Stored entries
═══

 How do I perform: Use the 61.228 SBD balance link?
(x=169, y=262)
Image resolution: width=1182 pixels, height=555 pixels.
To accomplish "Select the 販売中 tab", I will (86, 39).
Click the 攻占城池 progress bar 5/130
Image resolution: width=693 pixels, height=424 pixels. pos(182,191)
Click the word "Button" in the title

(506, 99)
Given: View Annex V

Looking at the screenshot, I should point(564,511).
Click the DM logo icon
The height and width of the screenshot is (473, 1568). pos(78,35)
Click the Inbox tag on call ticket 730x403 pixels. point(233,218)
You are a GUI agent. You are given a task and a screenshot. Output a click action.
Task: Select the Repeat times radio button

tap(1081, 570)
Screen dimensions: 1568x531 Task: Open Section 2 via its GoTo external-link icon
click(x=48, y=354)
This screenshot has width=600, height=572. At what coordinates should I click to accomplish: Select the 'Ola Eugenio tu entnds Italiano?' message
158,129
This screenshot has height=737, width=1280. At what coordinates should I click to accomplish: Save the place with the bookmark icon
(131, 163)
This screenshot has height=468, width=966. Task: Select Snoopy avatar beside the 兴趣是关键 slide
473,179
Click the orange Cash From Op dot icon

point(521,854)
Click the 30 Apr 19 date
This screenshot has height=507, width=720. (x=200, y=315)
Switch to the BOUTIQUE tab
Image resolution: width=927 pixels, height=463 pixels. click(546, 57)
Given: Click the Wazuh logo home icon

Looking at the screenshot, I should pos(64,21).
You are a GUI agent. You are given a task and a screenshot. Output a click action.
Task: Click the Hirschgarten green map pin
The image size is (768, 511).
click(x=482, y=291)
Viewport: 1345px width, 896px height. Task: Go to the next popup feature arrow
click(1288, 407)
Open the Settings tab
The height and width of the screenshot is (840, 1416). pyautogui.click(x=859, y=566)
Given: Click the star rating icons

═══

# EXERCISE TASK
Output the entries from the line with "Click the DM logo icon" up to and including the line with "Click the Inbox" as a two-column CSV with the header row text,answer. Give one row per entry, with each value in its own quoted field and any line breaks replaced by spaces.

# ANSWER BELOW
text,answer
"Click the DM logo icon","The height and width of the screenshot is (473, 1568). pos(78,35)"
"Click the Inbox tag on call ticket 730x403 pixels.","point(233,218)"